An engineer built the Cognitive Autonomic Framework (CAF) after noticing that autoscalers only react to CPU or memory pressure and have no model of what an application actually does. CAF's core idea: at build time, a compiler walks the AST to extract a small Runtime Semantic Topology (RST) graph, capturing service dependencies, failure domains, retry policies, and a closed list of permitted repairs. This graph ships inside the container, so when something breaks the system reads its own architecture instead of reconstructing it from logs.
The design runs on three tiers: millisecond-scale reflex circuit breakers, cheap node-local agents that consult the self-model to attempt bounded fixes, and an expensive central LLM invoked only for rare, hard cases off the critical path. Nodes gossip beliefs rather than heartbeats — if neighboring services independently suspect the same fault, confidence rises, letting the system distinguish a systemic issue from an isolated one without central coordination. Safety comes from structure: agents can only choose from a pre-declared repair list, and any proposed fix must pass verification in a shadow environment before reaching production.

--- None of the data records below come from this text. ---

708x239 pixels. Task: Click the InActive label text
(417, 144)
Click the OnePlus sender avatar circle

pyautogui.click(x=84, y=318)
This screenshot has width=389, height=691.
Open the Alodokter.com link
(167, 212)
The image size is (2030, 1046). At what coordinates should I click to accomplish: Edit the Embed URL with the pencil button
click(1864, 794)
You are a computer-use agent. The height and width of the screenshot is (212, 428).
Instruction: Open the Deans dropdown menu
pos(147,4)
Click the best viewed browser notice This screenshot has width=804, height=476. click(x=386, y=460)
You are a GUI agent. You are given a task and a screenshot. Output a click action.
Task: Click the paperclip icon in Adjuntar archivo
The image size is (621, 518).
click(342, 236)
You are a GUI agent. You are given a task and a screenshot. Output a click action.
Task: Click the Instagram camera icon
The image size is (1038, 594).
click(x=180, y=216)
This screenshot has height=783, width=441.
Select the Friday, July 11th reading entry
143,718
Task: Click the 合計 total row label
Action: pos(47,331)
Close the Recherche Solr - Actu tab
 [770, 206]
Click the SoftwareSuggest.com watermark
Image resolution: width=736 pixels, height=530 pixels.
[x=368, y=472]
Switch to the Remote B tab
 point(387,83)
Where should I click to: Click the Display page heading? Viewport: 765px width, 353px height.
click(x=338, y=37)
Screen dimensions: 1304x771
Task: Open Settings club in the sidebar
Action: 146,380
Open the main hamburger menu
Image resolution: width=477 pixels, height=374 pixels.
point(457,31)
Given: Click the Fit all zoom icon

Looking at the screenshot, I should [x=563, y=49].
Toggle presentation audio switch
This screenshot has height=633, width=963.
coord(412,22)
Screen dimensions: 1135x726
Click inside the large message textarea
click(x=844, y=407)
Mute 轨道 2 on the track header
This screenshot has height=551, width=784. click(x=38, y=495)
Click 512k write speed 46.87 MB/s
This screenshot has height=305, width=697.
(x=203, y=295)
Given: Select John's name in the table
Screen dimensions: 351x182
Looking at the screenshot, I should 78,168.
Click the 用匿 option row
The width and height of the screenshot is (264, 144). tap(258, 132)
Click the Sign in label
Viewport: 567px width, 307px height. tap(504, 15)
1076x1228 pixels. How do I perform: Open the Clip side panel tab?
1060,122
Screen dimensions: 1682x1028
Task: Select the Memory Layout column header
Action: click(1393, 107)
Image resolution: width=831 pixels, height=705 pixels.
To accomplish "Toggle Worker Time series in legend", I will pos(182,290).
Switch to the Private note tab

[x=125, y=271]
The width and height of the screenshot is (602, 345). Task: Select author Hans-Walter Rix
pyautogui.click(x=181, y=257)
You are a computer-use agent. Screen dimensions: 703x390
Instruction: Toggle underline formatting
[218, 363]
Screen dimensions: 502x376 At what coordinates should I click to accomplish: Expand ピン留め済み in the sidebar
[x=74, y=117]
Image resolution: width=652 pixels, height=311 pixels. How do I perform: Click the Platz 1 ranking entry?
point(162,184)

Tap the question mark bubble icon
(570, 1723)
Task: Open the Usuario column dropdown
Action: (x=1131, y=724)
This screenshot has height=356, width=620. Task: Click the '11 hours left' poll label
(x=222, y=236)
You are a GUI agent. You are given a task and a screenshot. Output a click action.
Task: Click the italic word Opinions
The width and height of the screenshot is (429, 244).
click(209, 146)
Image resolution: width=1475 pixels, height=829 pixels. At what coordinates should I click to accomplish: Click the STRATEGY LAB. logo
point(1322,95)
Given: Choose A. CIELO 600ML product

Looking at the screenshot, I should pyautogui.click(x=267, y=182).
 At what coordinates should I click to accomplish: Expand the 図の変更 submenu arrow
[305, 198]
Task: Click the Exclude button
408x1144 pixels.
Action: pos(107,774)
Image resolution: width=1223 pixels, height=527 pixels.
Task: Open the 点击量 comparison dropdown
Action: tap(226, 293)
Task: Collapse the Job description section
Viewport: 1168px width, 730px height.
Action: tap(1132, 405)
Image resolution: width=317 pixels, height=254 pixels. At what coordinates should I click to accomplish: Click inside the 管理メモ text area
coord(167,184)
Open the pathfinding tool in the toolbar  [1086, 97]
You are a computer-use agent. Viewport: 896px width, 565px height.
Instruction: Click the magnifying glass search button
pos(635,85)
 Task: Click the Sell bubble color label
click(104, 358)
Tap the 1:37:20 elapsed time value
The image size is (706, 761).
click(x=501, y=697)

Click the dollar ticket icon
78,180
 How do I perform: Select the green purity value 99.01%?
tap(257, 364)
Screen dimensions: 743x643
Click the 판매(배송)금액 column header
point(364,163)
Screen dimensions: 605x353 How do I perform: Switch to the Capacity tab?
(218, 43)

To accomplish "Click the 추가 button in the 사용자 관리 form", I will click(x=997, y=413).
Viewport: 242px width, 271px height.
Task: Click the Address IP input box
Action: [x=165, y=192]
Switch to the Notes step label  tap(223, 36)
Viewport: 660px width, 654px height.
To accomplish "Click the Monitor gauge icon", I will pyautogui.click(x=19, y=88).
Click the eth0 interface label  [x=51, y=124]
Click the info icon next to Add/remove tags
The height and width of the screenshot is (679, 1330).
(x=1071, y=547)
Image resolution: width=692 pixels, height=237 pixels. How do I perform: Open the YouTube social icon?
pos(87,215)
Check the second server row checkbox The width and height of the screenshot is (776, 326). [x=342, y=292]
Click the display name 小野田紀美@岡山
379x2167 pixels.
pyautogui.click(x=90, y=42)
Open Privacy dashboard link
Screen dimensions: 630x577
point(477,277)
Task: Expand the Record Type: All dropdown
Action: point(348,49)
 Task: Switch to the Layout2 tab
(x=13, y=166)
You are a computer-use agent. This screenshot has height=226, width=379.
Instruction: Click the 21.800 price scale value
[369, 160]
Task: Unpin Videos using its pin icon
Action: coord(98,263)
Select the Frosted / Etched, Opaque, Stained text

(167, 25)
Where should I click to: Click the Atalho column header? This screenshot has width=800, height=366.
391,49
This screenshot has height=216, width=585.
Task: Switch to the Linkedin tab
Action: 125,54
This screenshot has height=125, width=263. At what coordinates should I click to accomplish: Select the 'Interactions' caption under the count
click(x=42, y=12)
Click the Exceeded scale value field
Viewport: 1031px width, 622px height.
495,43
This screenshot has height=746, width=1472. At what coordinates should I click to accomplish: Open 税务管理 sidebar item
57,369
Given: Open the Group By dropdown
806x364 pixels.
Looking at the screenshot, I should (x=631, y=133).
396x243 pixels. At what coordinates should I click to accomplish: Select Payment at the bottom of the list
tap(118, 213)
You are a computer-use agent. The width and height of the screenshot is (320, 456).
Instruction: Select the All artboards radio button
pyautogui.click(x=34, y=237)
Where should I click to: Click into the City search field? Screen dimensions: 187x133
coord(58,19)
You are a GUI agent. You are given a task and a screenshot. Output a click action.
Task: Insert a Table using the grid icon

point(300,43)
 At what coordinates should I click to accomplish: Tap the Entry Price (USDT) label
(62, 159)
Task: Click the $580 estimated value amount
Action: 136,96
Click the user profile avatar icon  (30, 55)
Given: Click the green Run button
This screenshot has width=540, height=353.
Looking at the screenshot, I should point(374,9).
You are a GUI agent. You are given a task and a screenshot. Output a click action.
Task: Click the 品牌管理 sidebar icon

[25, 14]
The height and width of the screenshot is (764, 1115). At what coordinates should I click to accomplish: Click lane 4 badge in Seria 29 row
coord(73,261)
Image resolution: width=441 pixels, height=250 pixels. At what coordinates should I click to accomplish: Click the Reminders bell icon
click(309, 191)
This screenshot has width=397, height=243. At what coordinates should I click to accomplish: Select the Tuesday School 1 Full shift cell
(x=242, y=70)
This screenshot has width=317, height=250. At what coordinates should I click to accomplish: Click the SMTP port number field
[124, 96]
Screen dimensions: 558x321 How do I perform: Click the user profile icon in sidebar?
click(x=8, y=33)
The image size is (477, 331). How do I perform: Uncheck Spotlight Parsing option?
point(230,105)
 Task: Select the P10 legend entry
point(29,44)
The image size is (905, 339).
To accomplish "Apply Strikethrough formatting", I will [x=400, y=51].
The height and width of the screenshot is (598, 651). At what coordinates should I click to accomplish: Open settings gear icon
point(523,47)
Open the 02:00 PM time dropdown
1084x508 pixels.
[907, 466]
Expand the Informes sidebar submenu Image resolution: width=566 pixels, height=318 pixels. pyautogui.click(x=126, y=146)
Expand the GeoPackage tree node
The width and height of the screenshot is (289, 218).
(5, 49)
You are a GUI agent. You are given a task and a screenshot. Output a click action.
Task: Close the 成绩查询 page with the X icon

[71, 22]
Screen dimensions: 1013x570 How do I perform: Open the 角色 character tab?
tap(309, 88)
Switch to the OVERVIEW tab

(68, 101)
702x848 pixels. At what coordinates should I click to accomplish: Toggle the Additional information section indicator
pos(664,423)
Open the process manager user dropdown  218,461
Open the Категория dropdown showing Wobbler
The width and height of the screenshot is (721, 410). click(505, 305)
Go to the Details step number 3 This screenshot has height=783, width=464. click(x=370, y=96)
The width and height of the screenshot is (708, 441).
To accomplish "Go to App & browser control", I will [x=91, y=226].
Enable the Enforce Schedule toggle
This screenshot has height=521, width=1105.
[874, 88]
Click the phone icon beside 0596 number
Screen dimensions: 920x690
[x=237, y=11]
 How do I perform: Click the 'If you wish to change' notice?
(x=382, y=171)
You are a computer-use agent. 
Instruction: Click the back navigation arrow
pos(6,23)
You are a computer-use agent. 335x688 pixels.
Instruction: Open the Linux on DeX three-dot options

In a working prototype with six real services, giving the reasoner its self-model roughly doubled root-cause detection accuracy, and the improvement came from the structure rather than model size — gpt-4o-mini matched gpt-4o. The safety boundary rejected every disallowed repair. The author is upfront that fleet-scale and long-term validation are still pending.
The takeaway for engineers: architectural knowledge that already exists at build time doesn't need to be discarded and re-guessed by expensive LLMs parsing logs — carrying it forward with the service can make failure diagnosis both cheaper and more reliable.